* **EXTRACT**:
Content starts

Inflammatory bowel diseases, encompassing Crohn's disease and ulcerative colitis, are characterised by persistent leucocyte tissue infiltration leading to perpetuation of an inappropriate inflammatory cascade. The neuronal guidance molecule netrin-1 has recently been implicated in the orchestration of leucocyte trafficking during acute inflammation. We therefore hypothesised that netrin-1 could modulate leucocyte infiltration and disease activity in a model of inflammatory bowel disease.
DSS-colitis was performed in mice with partial genetic netrin-1 deficiency (Ntn-1(+/-) mice) or wild-type mice treated with exogenous netrin-1 via osmotic pump to examine the role of endogenous and therapeutically administered netrin-1. These studies were supported by in vitro models of transepithelial migration and intestinal epithelial barrier function.

Content ends

* **THE TASK**: Continue the netrin-1 colitis abstract from its last sentence. The data that follows isn't needed for this.

* **RECORD EXTRACTS**:
Content starts

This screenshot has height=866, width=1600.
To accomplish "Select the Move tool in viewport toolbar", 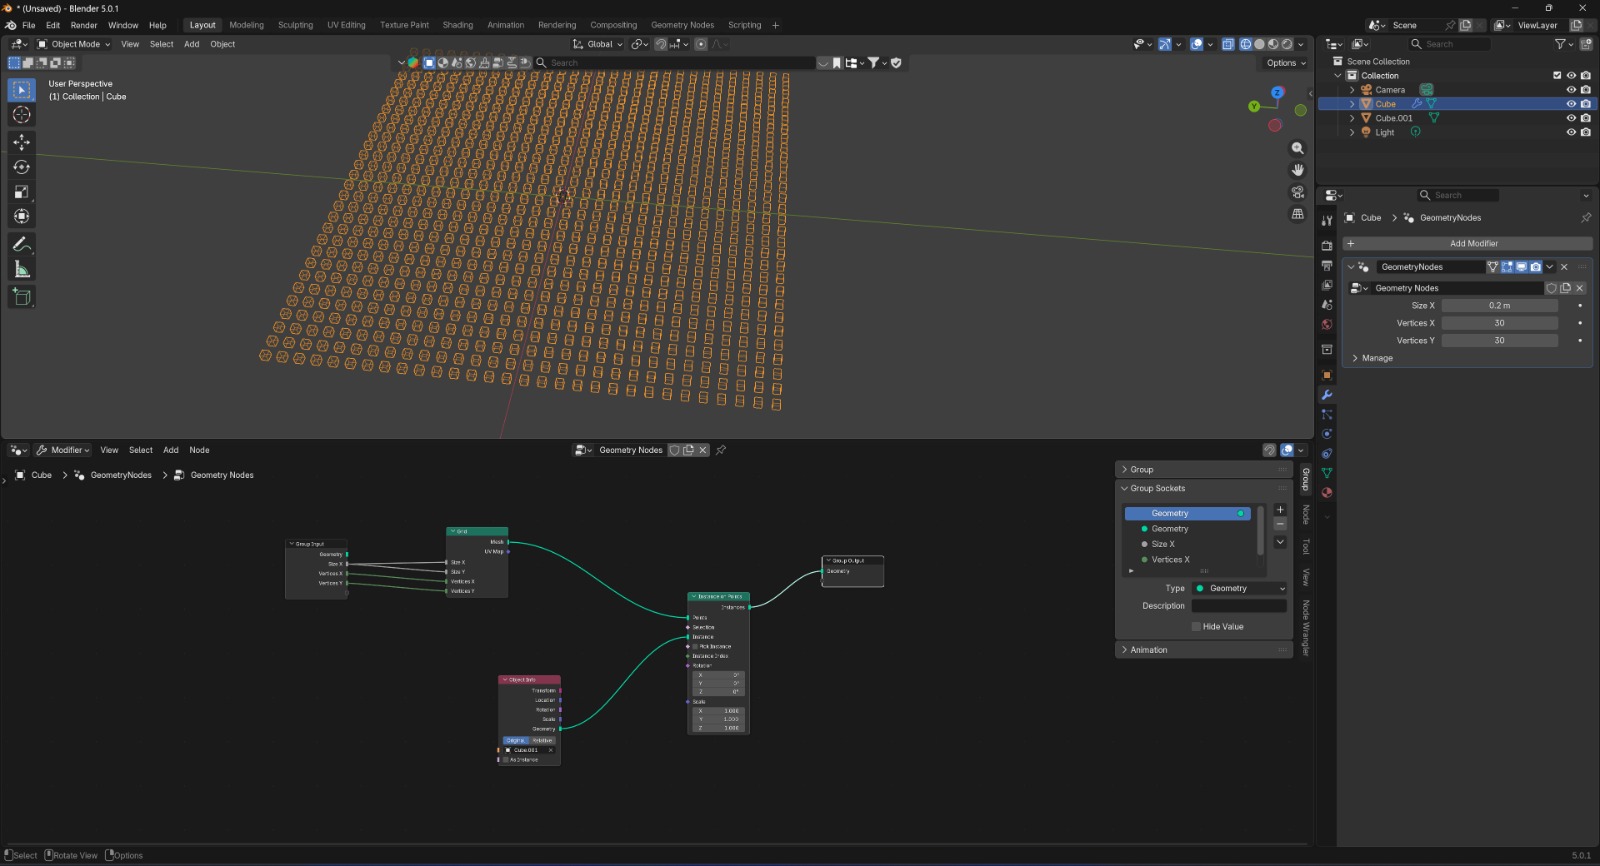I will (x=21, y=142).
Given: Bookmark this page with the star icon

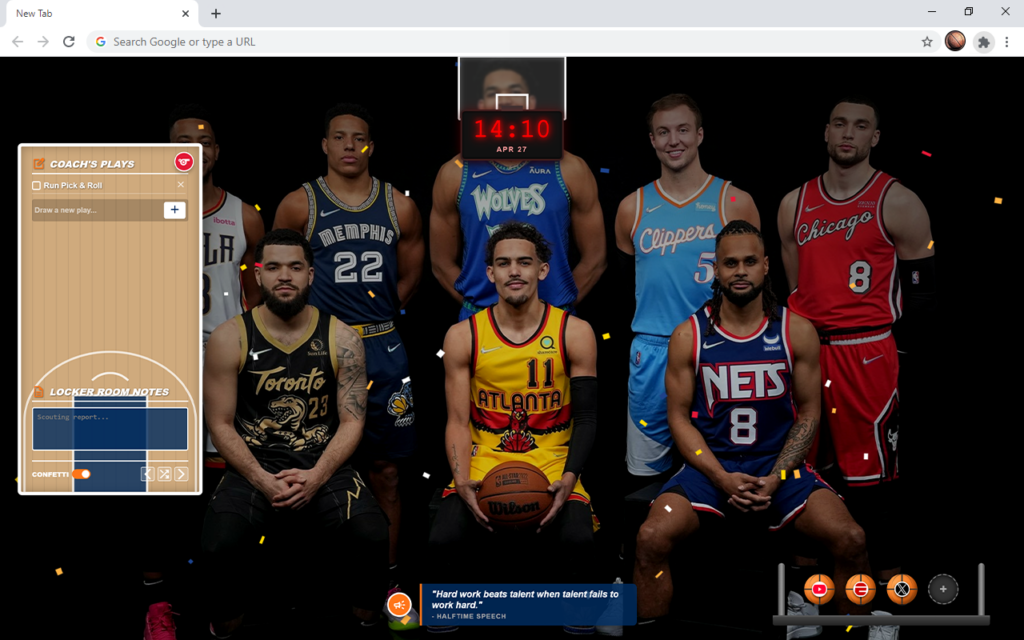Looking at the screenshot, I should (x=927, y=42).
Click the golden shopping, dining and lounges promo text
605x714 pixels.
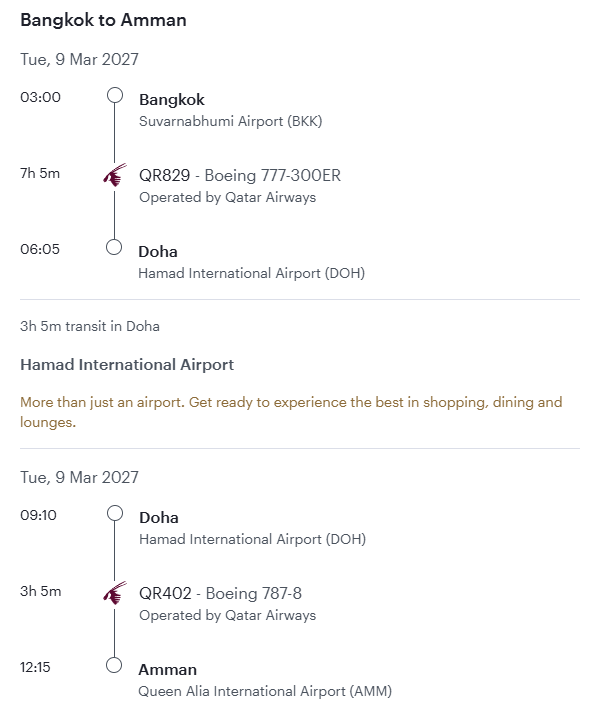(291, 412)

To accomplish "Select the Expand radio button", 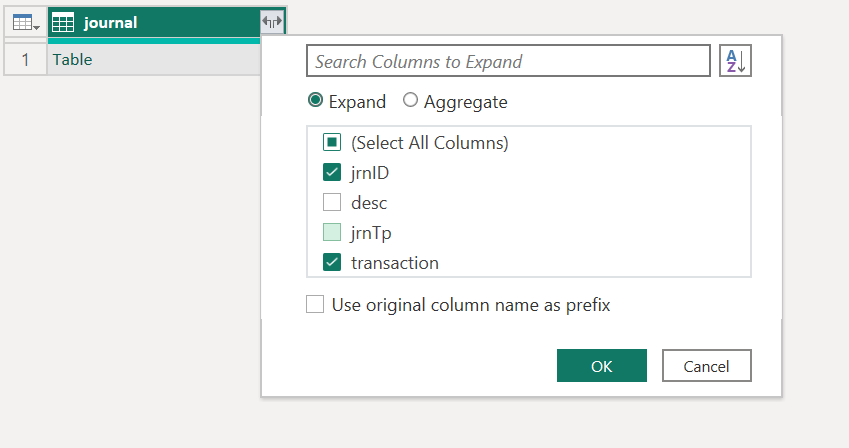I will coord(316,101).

Content ends

* **THE ANSWER**:
Consistent with our hypothesis, we observed induction of netrin-1 during intestinal inflammation in vitro or in mice exposed to experimental colitis. Moreover, mice with partial netrin-1 deficiency demonstrated an exacerbated course of DSS-colitis compared to littermate controls, with enhanced weight loss and colonic shortening. Conversely, mice treated with exogenous mouse netrin-1 experienced attenuated disease severity. Importantly, permeability studies and quantitative assessment of apoptosis reveal that netrin-1 signalling events do not alter mucosal permeability or intestinal epithelial cell apoptosis. In vivo studies of leucocyte transmigration demonstrate suppression of neutrophil trafficking as a key function mediated by endogenous or exogenously administered netrin-1. Finally, genetic studies implicate the A2B adenosine receptor in netrin-1-mediated protection during DSS-colitis.
The present study identifies a previously unrecognised role for netrin-1 in attenuating experimental colitis through limitation of neutrophil trafficking.